A la prise de nos fonctions, a renchéri Destin Pelete, le port de Matadi était devenu pratiquement sec, et tous les shipping line avaient tourné le dos à la SCTP. Et aujourd’hui, se félicite-t-il, lorsque l’on se rend au port de Matadi, l’on se rend vite compte que la fréquence d’accostage de navires a augmenté. Ce qui, selon le directeur général de la SCTP, a fait que le trafic sur la voie ferroviaire augmente également.

Pour Destin Pelete, le nouveau management imprimé à la société est voué à un meilleur résultat, d’autant plus que la SCTP tient à son renouveau ainsi qu’au bien être de ses cadres et agents.

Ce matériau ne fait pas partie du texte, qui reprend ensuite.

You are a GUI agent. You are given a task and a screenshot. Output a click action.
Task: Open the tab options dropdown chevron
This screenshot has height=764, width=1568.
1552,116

« A la prise de nos fonctions, il n’y avait aucun bateau mobile. Mais à ce jour, nous sommes fiers de constater que les activités sont petit à petit, en train d’être relancées malgré les maigres moyens dont dispose la SCTP. Je pense que ce qui est important, c’est d’abord la volonté de mieux faire. Et là, je loue la bravoure de nos vaillants travailleurs. Malgré les problèmes techniques connus, nous avons tenu à ce que tout soit mis en état, afin de satisfaire notre clientèle. Nous ne pouvons qu’encourager nos travailleurs pour le dévouement dont ils ne cessent de faire preuve », ajouté le directeur général adjoint de la SCTP.

Aux clients potentiels de la SCTP, Destin Pelete leur demande de faire confiance à la « meilleure société de transport fluvial de la RDC ».
« Que nos clients reviennent car le trafic des bateaux de la SCTP a pratiquement repris sur la rivière Kasaï. Ils doivent être fiers car il n’y a que la SCTP qui peut mieux les servir. A nos nombreux clients qui s’étaient découragés, qu’ils sachent que lorsque nous promettons, nous réalisons. Qu’ils nous fassent confiance à la montée comme à la descente », a-t-il lancé.

A court terme, les dirigeants de la SCTP comptent réhabiliter toutes les machines de cette société qui sont à l’arrêt. Ainsi, de manière progressive, les difficultés financières que connait cette société de l’Etat pourront être résolues.

Plusieurs analystes pensent qu’avec un peu de volonté et d’abnégation, la SCTP qui, autre fois faisait la fierté nationale peut être redressée et la situation socioéconomique de ses cadres et agents peut également s’améliorer.